Le père Thomas Kristiatmo, docteur en théologie dogmatique, enseigne au séminaire de Bandung. Il nous accueille avec un grand sourire aux grilles du séminaire, dans la chaleur humide de cette fin d’août. Il nous fait faire le tour des lieux et nous explique le cursus suivi par les étudiants, en visitant les lieux principaux du séminaire, dont la cuisine (« la pièce la plus importante du séminaire ! », explique-t-il).

Le prêtre, qui se fait appeler « Atmo » au séminaire, a étudié à l’Université grégorienne à Rome, où il a obtenu un doctorat en théologie. Il raconte que durant l’été 2020, il est déjà venu à Paris où a été logé chez les Lazaristes ; il ajoute que quelques prêtres indonésiens étudient actuellement à Paris où sont logés par les Missions Étrangères de Paris, rue du Bac. Formé à Bandung, il est passé par plusieurs paroisses du diocèse avant d’être envoyé par son évêque pour poursuivre ses études à Rome. Il est ensuite revenu pour enseigner.

En nous faisant visiter le séminaire, il nous guide dans une première maison, le bâtiment principal. On y croise un groupe de jeunes, dont deux séminaristes et quelques servants d’autel venus d’une paroisse voisine. L’année universitaire débute ce lundi 2 septembre. Le lundi, tout le monde se rassemble pour les repas et la prière commune ; les autres jours, les séminaristes se séparent en différentes unités de 5 à 8 étudiants.
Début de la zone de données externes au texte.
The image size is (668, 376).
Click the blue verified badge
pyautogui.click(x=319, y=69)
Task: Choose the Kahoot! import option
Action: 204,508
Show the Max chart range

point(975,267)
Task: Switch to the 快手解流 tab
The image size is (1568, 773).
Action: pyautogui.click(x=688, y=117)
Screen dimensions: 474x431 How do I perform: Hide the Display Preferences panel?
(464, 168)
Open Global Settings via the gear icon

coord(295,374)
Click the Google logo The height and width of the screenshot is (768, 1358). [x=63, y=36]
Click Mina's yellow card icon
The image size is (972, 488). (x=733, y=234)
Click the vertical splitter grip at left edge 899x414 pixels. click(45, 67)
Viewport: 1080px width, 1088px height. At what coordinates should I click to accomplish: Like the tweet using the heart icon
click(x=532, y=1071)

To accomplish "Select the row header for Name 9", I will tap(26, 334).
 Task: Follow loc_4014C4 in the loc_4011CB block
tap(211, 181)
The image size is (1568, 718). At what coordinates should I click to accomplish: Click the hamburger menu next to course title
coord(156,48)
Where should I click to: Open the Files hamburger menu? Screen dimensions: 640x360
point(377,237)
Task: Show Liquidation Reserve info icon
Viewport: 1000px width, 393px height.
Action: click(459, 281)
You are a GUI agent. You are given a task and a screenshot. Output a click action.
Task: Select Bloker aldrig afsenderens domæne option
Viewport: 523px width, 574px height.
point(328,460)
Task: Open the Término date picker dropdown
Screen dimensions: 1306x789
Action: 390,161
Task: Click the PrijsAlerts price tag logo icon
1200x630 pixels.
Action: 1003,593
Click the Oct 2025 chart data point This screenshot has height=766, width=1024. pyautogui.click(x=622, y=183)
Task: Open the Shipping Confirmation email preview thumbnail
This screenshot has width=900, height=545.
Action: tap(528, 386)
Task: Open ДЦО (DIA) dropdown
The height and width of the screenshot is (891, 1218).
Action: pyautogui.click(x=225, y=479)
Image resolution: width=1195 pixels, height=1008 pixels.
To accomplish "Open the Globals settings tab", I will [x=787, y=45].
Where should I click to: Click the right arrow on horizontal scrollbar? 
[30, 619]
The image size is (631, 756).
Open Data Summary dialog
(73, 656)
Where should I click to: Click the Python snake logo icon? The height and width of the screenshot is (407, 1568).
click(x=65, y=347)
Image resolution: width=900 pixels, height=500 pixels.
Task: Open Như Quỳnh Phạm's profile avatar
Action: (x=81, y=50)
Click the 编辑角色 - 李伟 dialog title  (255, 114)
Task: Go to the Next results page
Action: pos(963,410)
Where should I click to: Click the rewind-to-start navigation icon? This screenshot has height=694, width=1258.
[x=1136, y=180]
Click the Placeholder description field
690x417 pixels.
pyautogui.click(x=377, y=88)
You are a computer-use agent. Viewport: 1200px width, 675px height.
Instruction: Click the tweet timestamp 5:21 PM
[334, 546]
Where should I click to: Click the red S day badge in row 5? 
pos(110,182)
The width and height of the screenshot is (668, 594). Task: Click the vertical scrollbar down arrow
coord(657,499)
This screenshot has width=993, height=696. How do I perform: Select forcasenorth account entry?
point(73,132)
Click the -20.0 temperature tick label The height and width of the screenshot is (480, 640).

Le séminaire actuel, lancé en 1997, compte plus de 50 séminaristes

Au total, cette année, ils sont 51 séminaristes (en comptant les neuf membres de l’année spirituelle, correspondant à l’année propédeutique en France). Le père Atmo nous guide ensuite dans la chapelle principale du séminaire. En continuant la visite, il explique que tous les séminaristes et les pères du séminaire participeront à la messe du pape, le 5 septembre à Jakarta, et à la rencontre avec le pape prévue le 4 septembre dans la cathédrale Notre-Dame de l’Assomption (appelée « Santa Maria Diangkat ke Surga » en indonésien).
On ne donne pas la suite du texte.